Problem to work on: Reproduce each entry below in full, exactly as it was given.

Raw data:
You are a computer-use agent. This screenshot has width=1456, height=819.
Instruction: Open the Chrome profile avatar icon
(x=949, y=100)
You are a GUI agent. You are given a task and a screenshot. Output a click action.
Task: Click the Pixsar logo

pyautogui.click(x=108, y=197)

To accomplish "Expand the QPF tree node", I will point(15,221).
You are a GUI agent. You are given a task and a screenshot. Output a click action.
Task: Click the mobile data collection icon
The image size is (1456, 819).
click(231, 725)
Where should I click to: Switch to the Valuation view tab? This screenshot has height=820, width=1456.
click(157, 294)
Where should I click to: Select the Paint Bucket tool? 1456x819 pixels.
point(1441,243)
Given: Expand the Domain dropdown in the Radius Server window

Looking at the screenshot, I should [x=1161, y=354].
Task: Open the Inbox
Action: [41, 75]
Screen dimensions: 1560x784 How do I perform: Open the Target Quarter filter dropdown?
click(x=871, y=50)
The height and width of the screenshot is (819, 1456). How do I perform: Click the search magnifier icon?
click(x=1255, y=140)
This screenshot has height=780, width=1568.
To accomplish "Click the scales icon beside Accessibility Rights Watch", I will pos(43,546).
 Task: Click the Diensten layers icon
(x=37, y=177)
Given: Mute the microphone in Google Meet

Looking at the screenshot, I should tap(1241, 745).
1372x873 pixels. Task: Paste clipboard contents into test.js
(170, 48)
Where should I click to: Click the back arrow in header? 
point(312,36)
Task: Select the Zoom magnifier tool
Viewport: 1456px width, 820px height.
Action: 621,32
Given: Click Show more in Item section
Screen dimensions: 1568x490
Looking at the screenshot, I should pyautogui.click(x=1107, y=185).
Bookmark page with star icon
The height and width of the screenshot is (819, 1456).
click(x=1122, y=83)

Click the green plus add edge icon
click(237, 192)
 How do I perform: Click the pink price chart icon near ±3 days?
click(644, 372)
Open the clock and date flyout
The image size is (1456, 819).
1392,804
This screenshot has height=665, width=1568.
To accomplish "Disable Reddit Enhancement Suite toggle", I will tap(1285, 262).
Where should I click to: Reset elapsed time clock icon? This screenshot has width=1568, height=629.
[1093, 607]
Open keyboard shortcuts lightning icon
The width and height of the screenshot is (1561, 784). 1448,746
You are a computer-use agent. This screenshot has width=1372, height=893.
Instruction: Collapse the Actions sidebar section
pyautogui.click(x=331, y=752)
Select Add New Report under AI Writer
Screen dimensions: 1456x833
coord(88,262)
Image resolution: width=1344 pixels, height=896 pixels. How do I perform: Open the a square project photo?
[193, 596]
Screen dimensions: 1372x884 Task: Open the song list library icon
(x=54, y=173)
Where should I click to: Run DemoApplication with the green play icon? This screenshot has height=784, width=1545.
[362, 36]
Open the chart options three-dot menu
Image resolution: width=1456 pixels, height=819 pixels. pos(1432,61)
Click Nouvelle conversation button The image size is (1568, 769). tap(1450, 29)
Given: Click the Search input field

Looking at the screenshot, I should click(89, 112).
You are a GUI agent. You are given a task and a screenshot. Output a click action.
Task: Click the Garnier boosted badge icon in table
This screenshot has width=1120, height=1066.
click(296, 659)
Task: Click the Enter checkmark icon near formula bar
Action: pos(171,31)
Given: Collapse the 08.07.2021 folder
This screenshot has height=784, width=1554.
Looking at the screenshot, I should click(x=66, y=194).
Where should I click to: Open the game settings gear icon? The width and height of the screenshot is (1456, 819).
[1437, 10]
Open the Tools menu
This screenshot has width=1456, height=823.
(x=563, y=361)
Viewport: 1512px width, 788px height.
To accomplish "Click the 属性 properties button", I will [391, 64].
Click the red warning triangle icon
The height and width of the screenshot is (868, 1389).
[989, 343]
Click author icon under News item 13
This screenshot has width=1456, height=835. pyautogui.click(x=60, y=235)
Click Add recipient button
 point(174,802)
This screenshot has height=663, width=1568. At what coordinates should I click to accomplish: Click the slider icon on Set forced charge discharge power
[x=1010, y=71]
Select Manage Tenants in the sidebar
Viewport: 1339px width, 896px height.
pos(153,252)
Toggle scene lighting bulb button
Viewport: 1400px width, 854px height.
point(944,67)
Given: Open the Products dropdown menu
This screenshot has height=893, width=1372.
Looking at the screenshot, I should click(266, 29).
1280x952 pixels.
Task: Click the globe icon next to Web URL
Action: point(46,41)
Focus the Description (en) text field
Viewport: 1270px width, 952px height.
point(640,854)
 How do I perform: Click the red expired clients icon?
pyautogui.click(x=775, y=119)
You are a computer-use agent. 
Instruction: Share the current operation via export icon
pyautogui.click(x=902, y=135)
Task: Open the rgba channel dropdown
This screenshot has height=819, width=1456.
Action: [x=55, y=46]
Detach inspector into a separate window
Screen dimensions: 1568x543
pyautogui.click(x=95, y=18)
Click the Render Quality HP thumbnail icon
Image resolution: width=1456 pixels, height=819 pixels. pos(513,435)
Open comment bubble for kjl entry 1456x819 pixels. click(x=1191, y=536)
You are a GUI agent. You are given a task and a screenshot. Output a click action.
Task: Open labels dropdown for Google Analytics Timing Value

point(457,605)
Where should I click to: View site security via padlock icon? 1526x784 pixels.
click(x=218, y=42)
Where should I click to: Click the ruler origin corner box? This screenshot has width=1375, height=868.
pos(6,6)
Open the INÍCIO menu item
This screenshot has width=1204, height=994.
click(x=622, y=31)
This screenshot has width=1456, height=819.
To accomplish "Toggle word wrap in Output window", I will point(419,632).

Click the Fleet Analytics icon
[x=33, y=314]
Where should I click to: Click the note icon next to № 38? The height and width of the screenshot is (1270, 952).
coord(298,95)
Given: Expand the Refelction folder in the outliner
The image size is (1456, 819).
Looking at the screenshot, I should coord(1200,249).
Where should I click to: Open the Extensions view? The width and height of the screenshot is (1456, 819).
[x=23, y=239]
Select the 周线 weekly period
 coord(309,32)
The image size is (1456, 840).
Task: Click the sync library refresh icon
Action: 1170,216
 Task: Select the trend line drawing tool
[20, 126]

Written response:
You are a computer-use agent. This screenshot has width=1456, height=819.
Instruction: Open the Chrome profile avatar icon
(x=949, y=100)
You are a GUI agent. You are given a task and a screenshot. Output a click action.
Task: Click the Pixsar logo

pyautogui.click(x=108, y=197)

To accomplish "Expand the QPF tree node", I will point(15,221).
You are a GUI agent. You are given a task and a screenshot. Output a click action.
Task: Click the mobile data collection icon
The image size is (1456, 819).
click(231, 725)
Where should I click to: Switch to the Valuation view tab? This screenshot has height=820, width=1456.
click(157, 294)
Where should I click to: Select the Paint Bucket tool? 1456x819 pixels.
point(1441,243)
Given: Expand the Domain dropdown in the Radius Server window

Looking at the screenshot, I should [x=1161, y=354].
Task: Open the Inbox
Action: [41, 75]
Screen dimensions: 1560x784 How do I perform: Open the Target Quarter filter dropdown?
click(x=871, y=50)
The height and width of the screenshot is (819, 1456). How do I perform: Click the search magnifier icon?
click(x=1255, y=140)
This screenshot has height=780, width=1568.
To accomplish "Click the scales icon beside Accessibility Rights Watch", I will pos(43,546).
 Task: Click the Diensten layers icon
(x=37, y=177)
Given: Mute the microphone in Google Meet

Looking at the screenshot, I should tap(1241, 745).
1372x873 pixels. Task: Paste clipboard contents into test.js
(170, 48)
Where should I click to: Click the back arrow in header? 
point(312,36)
Task: Select the Zoom magnifier tool
Viewport: 1456px width, 820px height.
Action: 621,32
Given: Click Show more in Item section
Screen dimensions: 1568x490
Looking at the screenshot, I should pyautogui.click(x=1107, y=185).
Bookmark page with star icon
The height and width of the screenshot is (819, 1456).
click(x=1122, y=83)

Click the green plus add edge icon
click(237, 192)
 How do I perform: Click the pink price chart icon near ±3 days?
click(644, 372)
Open the clock and date flyout
The image size is (1456, 819).
1392,804
This screenshot has height=665, width=1568.
To accomplish "Disable Reddit Enhancement Suite toggle", I will tap(1285, 262).
Where should I click to: Reset elapsed time clock icon? This screenshot has width=1568, height=629.
[1093, 607]
Open keyboard shortcuts lightning icon
The width and height of the screenshot is (1561, 784). 1448,746
You are a computer-use agent. This screenshot has width=1372, height=893.
Instruction: Collapse the Actions sidebar section
pyautogui.click(x=331, y=752)
Select Add New Report under AI Writer
Screen dimensions: 1456x833
coord(88,262)
Image resolution: width=1344 pixels, height=896 pixels. How do I perform: Open the a square project photo?
[193, 596]
Screen dimensions: 1372x884 Task: Open the song list library icon
(x=54, y=173)
Where should I click to: Run DemoApplication with the green play icon? This screenshot has height=784, width=1545.
[362, 36]
Open the chart options three-dot menu
Image resolution: width=1456 pixels, height=819 pixels. pos(1432,61)
Click Nouvelle conversation button The image size is (1568, 769). tap(1450, 29)
Given: Click the Search input field

Looking at the screenshot, I should click(89, 112).
You are a GUI agent. You are given a task and a screenshot. Output a click action.
Task: Click the Garnier boosted badge icon in table
This screenshot has width=1120, height=1066.
click(296, 659)
Task: Click the Enter checkmark icon near formula bar
Action: pos(171,31)
Given: Collapse the 08.07.2021 folder
This screenshot has height=784, width=1554.
Looking at the screenshot, I should click(x=66, y=194).
Where should I click to: Open the game settings gear icon? The width and height of the screenshot is (1456, 819).
[1437, 10]
Open the Tools menu
This screenshot has width=1456, height=823.
(x=563, y=361)
Viewport: 1512px width, 788px height.
To accomplish "Click the 属性 properties button", I will [391, 64].
Click the red warning triangle icon
The height and width of the screenshot is (868, 1389).
[989, 343]
Click author icon under News item 13
This screenshot has width=1456, height=835. pyautogui.click(x=60, y=235)
Click Add recipient button
 point(174,802)
This screenshot has height=663, width=1568. At what coordinates should I click to accomplish: Click the slider icon on Set forced charge discharge power
[x=1010, y=71]
Select Manage Tenants in the sidebar
Viewport: 1339px width, 896px height.
pos(153,252)
Toggle scene lighting bulb button
Viewport: 1400px width, 854px height.
point(944,67)
Given: Open the Products dropdown menu
This screenshot has height=893, width=1372.
Looking at the screenshot, I should click(266, 29).
1280x952 pixels.
Task: Click the globe icon next to Web URL
Action: point(46,41)
Focus the Description (en) text field
Viewport: 1270px width, 952px height.
point(640,854)
 How do I perform: Click the red expired clients icon?
pyautogui.click(x=775, y=119)
You are a computer-use agent. 
Instruction: Share the current operation via export icon
pyautogui.click(x=902, y=135)
Task: Open the rgba channel dropdown
This screenshot has height=819, width=1456.
Action: [x=55, y=46]
Detach inspector into a separate window
Screen dimensions: 1568x543
pyautogui.click(x=95, y=18)
Click the Render Quality HP thumbnail icon
Image resolution: width=1456 pixels, height=819 pixels. pos(513,435)
Open comment bubble for kjl entry 1456x819 pixels. click(x=1191, y=536)
You are a GUI agent. You are given a task and a screenshot. Output a click action.
Task: Open labels dropdown for Google Analytics Timing Value

point(457,605)
Where should I click to: View site security via padlock icon? 1526x784 pixels.
click(x=218, y=42)
Where should I click to: Click the ruler origin corner box? This screenshot has width=1375, height=868.
pos(6,6)
Open the INÍCIO menu item
This screenshot has width=1204, height=994.
click(x=622, y=31)
This screenshot has width=1456, height=819.
To accomplish "Toggle word wrap in Output window", I will point(419,632).

Click the Fleet Analytics icon
[x=33, y=314]
Where should I click to: Click the note icon next to № 38? The height and width of the screenshot is (1270, 952).
coord(298,95)
Given: Expand the Refelction folder in the outliner
The image size is (1456, 819).
Looking at the screenshot, I should coord(1200,249).
Where should I click to: Open the Extensions view? The width and height of the screenshot is (1456, 819).
[x=23, y=239]
Select the 周线 weekly period
 coord(309,32)
The image size is (1456, 840).
Task: Click the sync library refresh icon
Action: 1170,216
 Task: Select the trend line drawing tool
[20, 126]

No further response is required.